Starting at the line that contains "Instruction: Open the Github source code", output each line exactly as written through the end of the listing below, but leave out the pictures.
+ + +
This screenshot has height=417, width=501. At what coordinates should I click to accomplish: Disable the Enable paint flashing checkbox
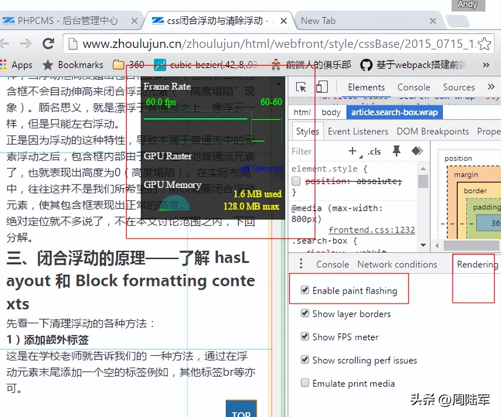[305, 289]
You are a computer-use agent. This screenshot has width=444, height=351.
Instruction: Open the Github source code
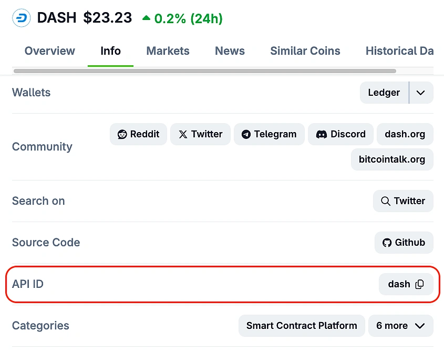[404, 243]
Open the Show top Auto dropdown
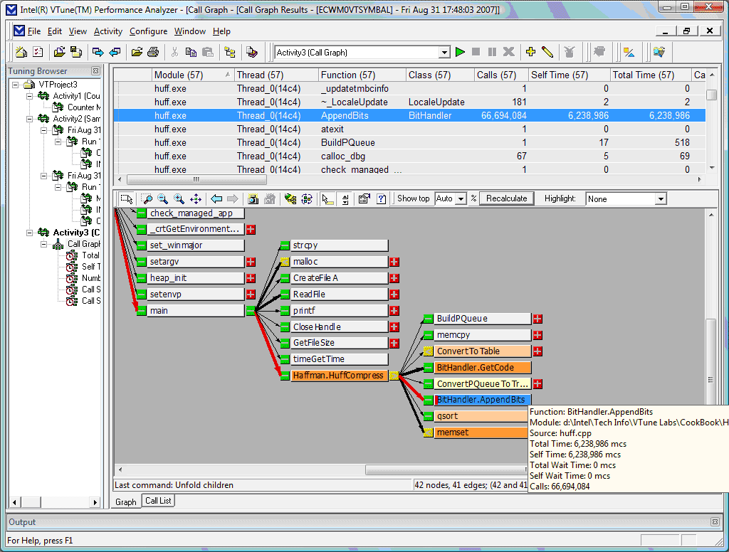 [x=461, y=199]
+ + +
**Response below:**
Instruction: Open the Github source code
[404, 243]
Open the Show top Auto dropdown
 [x=461, y=199]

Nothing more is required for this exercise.